Work to complete: Reproduce exactly the line that contains "The width and height of the screenshot is (1047, 806)." and every line after it through the end of the records below, leaving out all pictures.

Input data:
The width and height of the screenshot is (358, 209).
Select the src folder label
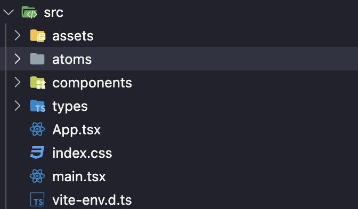coord(53,13)
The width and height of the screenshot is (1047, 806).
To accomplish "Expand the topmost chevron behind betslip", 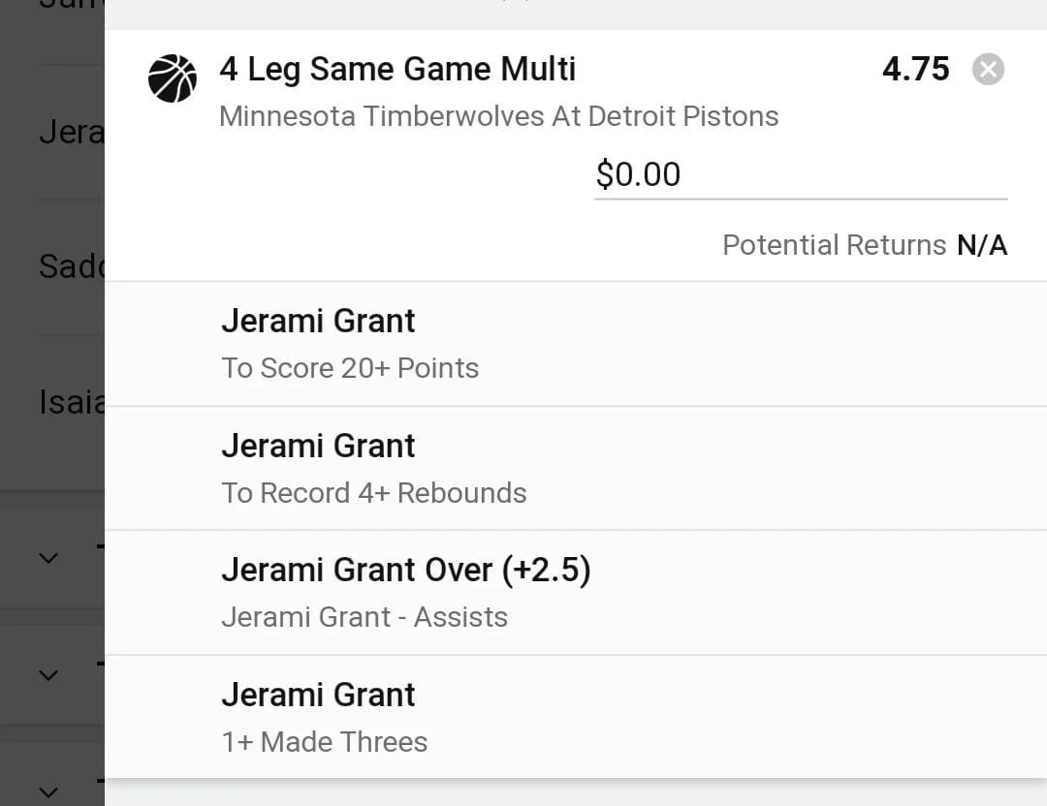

Finished exercise:
The width and height of the screenshot is (1047, 806).
To accomplish "Expand the topmost chevron behind betslip", 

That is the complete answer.